◆ DATASET RECORDS ◆
******
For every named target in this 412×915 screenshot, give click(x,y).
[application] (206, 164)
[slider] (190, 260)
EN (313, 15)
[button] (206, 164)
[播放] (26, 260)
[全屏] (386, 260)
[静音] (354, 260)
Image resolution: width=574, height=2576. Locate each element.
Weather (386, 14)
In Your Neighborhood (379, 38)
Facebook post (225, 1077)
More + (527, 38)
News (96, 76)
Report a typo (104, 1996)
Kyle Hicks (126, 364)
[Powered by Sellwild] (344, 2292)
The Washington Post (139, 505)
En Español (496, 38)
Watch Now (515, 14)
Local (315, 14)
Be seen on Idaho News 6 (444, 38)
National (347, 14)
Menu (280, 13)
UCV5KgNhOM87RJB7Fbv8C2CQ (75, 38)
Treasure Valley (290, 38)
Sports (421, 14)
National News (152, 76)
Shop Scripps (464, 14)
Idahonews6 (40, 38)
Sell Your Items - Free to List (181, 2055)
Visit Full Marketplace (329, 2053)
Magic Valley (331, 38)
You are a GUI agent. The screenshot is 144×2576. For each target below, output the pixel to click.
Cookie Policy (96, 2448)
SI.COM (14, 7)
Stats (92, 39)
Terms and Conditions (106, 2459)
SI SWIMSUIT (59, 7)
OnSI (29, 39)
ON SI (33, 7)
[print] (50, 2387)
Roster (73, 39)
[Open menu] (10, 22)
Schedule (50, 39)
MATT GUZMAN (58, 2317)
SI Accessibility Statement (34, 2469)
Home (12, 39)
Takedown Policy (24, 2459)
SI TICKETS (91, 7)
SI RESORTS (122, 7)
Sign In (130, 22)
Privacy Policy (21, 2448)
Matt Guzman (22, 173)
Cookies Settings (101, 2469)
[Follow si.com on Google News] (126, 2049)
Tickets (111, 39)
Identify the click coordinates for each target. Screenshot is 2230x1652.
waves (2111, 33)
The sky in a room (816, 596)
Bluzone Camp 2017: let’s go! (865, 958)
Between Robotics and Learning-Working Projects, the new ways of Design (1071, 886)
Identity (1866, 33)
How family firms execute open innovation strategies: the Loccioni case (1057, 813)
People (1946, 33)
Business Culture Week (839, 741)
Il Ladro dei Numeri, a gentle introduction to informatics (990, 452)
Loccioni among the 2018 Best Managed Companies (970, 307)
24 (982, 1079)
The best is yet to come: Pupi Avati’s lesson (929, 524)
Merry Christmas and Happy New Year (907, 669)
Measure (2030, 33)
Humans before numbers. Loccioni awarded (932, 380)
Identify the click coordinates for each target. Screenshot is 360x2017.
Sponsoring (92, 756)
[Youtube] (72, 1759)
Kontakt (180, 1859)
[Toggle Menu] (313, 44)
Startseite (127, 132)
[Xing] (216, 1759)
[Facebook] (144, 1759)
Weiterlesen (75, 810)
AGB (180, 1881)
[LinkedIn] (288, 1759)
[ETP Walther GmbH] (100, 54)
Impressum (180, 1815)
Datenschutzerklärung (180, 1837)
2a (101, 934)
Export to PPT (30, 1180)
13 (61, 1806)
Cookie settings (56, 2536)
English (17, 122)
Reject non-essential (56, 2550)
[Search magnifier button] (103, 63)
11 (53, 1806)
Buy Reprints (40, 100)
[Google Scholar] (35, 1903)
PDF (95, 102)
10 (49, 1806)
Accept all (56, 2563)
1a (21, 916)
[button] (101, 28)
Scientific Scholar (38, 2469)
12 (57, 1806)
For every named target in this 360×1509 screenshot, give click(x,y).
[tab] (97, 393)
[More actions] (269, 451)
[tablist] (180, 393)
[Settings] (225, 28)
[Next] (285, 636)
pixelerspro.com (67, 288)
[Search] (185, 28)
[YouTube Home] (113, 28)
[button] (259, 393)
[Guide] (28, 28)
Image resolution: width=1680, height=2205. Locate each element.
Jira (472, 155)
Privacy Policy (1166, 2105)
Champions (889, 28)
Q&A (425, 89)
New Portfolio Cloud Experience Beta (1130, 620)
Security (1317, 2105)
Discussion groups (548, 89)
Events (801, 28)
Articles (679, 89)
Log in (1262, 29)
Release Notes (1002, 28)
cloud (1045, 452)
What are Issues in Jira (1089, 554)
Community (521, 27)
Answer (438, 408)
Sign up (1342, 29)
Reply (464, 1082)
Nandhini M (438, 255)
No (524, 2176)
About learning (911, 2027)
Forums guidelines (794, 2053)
******
◆ PROBLEM DESCRIPTION ◆
A single number is the answer: how many lines of the material above hold the word "Identify"?

◆ TASK RESPONSE ◆
2